Habrá conquistado un imperio con Alejandro o Napoleón, habrá
perdido una hija con Victor Hugo, habrá luchado solo en los mares
como Ulises o como Conrad, habrá vivido el amor, la rebeldía, el
exilio, la gloria. ¡No está mal como experiencias!" (93) Desde luego
que no, sobre todo considerando los pocos años que permanecemos
vivos en relación con todo lo que podríamos experimentar. Habiendo
adquirido -gracias al lenguaje- estas experiencias, ocurre que nuestra
modesta vida cotidiana se ilumina, se nimba de recuerdos, de
alusiones, de connotaciones, en una palabra, se enriquece
insospechadamente. Aumenta así la calidad de vida.
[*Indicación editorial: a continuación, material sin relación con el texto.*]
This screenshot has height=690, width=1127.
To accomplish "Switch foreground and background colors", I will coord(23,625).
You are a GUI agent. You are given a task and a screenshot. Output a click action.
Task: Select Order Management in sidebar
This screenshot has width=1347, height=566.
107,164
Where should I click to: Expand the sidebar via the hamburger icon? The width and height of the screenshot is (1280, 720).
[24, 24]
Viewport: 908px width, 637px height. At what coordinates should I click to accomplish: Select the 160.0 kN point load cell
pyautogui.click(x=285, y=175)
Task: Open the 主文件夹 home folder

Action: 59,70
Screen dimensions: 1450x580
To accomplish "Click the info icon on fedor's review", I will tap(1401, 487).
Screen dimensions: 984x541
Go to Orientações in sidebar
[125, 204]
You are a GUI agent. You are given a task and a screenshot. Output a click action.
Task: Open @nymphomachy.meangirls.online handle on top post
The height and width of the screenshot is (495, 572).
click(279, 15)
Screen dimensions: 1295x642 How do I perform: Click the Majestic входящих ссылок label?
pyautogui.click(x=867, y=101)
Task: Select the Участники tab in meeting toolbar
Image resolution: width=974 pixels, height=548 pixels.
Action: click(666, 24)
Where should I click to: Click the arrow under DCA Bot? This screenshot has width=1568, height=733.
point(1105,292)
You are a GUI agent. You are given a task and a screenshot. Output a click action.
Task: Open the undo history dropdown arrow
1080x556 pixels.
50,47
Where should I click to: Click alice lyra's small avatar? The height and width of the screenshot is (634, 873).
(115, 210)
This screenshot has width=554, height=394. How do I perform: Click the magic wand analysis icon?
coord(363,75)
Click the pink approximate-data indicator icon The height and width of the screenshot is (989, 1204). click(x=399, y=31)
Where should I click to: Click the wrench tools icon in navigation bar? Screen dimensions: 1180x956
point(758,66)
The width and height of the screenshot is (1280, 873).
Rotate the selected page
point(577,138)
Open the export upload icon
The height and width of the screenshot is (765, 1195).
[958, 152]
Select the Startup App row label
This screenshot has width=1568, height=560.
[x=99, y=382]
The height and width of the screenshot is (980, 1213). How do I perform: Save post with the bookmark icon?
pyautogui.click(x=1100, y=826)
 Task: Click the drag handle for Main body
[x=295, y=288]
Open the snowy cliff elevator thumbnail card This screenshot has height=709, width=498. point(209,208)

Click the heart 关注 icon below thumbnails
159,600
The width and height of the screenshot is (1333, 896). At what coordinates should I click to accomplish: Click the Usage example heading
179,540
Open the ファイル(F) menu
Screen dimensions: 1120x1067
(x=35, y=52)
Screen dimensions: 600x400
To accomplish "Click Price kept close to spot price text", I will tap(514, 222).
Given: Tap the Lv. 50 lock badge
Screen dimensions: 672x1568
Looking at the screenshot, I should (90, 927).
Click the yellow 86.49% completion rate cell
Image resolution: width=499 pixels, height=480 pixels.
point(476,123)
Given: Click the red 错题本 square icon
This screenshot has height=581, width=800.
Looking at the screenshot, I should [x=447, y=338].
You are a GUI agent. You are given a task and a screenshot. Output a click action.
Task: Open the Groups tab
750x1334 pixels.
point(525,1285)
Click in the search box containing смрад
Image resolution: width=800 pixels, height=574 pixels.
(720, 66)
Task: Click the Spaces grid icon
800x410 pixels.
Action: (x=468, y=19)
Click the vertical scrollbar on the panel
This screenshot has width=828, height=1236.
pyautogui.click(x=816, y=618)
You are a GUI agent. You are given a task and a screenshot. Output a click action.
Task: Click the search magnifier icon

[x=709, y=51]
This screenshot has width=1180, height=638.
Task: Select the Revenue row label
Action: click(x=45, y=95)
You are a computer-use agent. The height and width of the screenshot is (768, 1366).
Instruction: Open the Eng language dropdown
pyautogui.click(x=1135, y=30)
Tomar una taza
de té con una magdalena no es sólo tomar una taza de té con una
magdalena para quien haya leído a Proust, y así con todo. La
educación, pues, aumenta la calidad de vida de una forma que
gracias a Romilly podemos expresar con claridad, y que hasta ahora
nunca se ha tenido en cuenta en los programas educativos de los
partidos políticos. Sólo se discute qué asignaturas son más útiles para
el futuro profesional, o cuáles son los mínimos imprescindibles, pero
nunca se selecciona lo que merece ser sabido en función de la calidad
de vida que puede proporcionar. Pero vamos aún más allá. La autora
nos habla del "placer de descubrir a tu alrededor seres que se
parecen a ti y han conocido las mismas experiencias" (103) En efecto,
estos recuerdos nebulosos que aureolan nuestra existencia cotidiana,
son también los que al salir a luz nos unen a personas antes
desconocidas, en las que descubrimos una secreta afinidad. Es un
proceso íntimamente feliz. La cultura une, y la calidad de vida que
proporciona no es sólo de puertas adentro, sino también de puertas
afuera: nos relaciona mejor con los otros, porque siempre une haber
compartido experiencias. Quien ha leído y semi olvidado Hamlet, por
ejemplo, podrá compartir con los demás, por alejados que estén en el
mundo, una experiencia. El libro de Romilly insinúa cómo fabricar un
mundo compartido, que es quizá el mejor índice de la calidad de vida.
Todo lo contrario de esa pintada que hemos visto estos días en
televisión: "Vivir sin convivir", algo propio de las bestias del campo,
pero no de seres humanos. La labor docente queda así justificada con
más argumentos de lo que cabría esperar al principio.